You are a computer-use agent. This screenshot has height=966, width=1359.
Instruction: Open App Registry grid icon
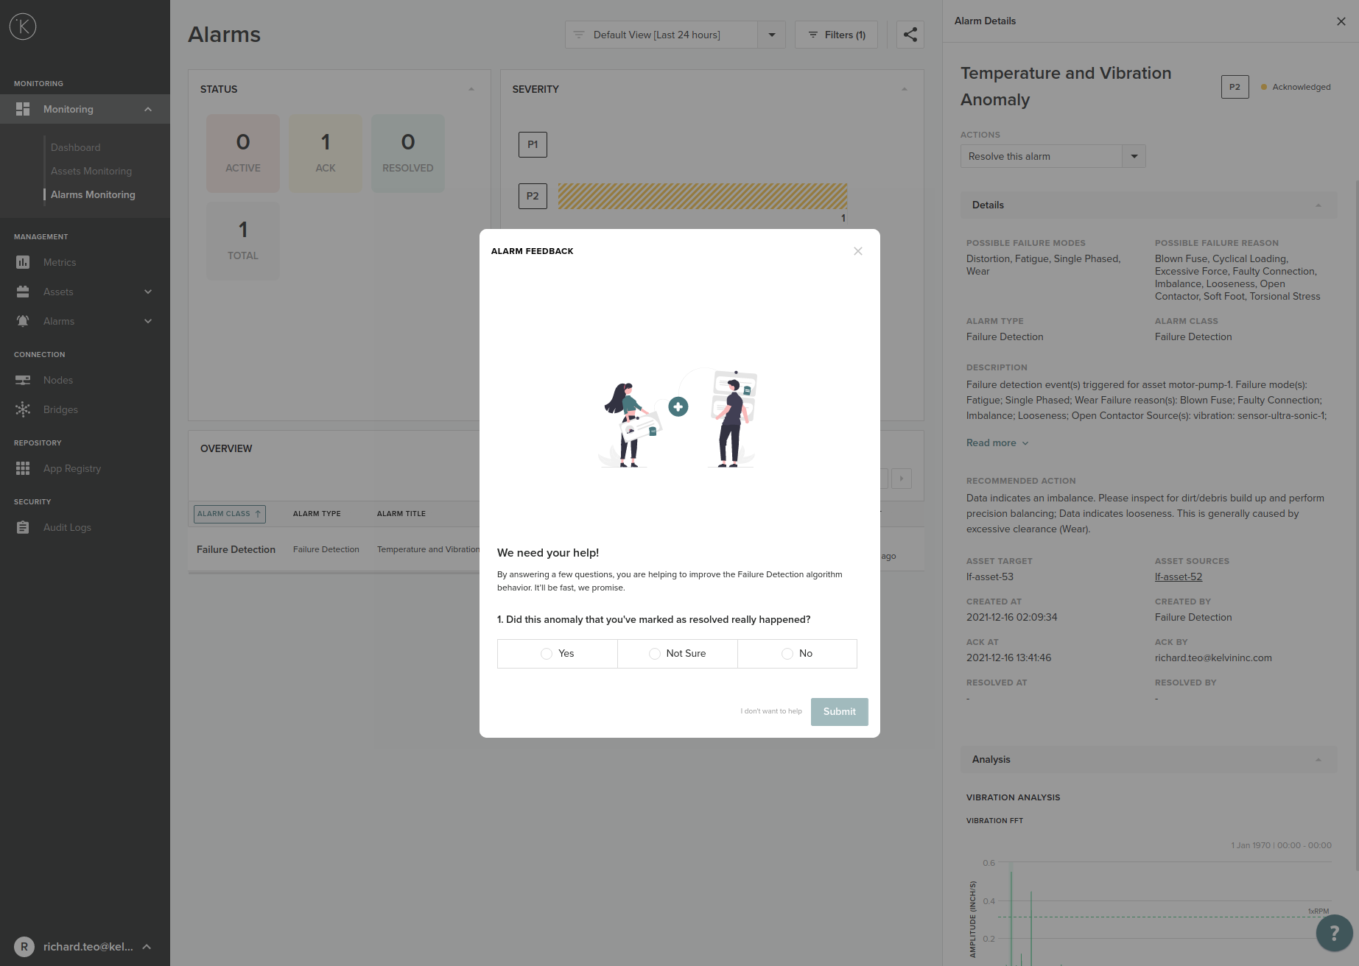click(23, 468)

--

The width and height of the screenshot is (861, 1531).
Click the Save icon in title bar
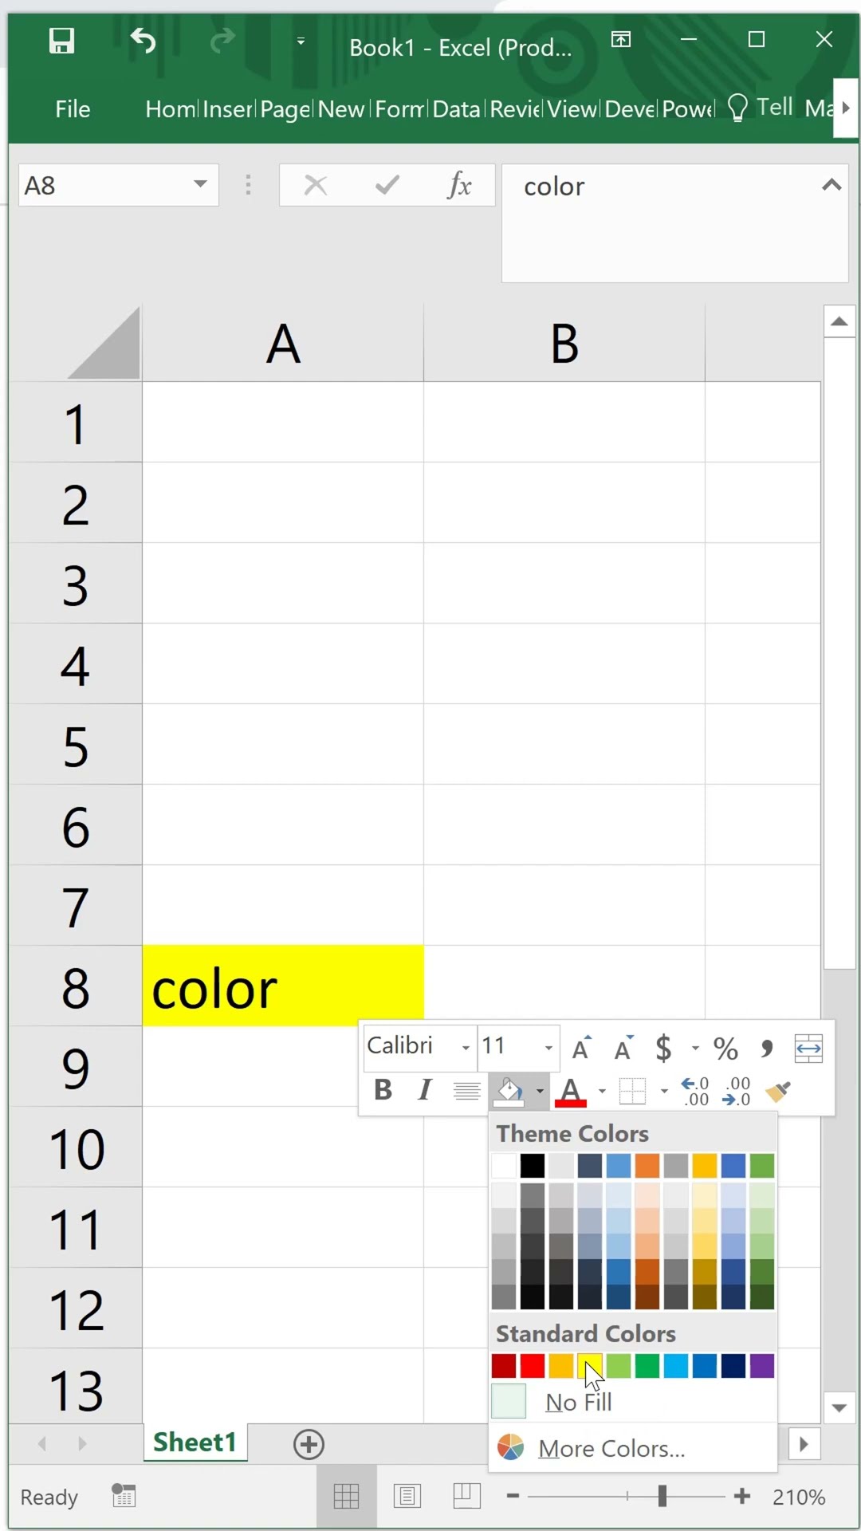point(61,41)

About this exercise: All lines above that include the word "height" must be copied into the answer.

Written reply:
You are a computer-use agent. This screenshot has height=966, width=1359.
The width and height of the screenshot is (861, 1531).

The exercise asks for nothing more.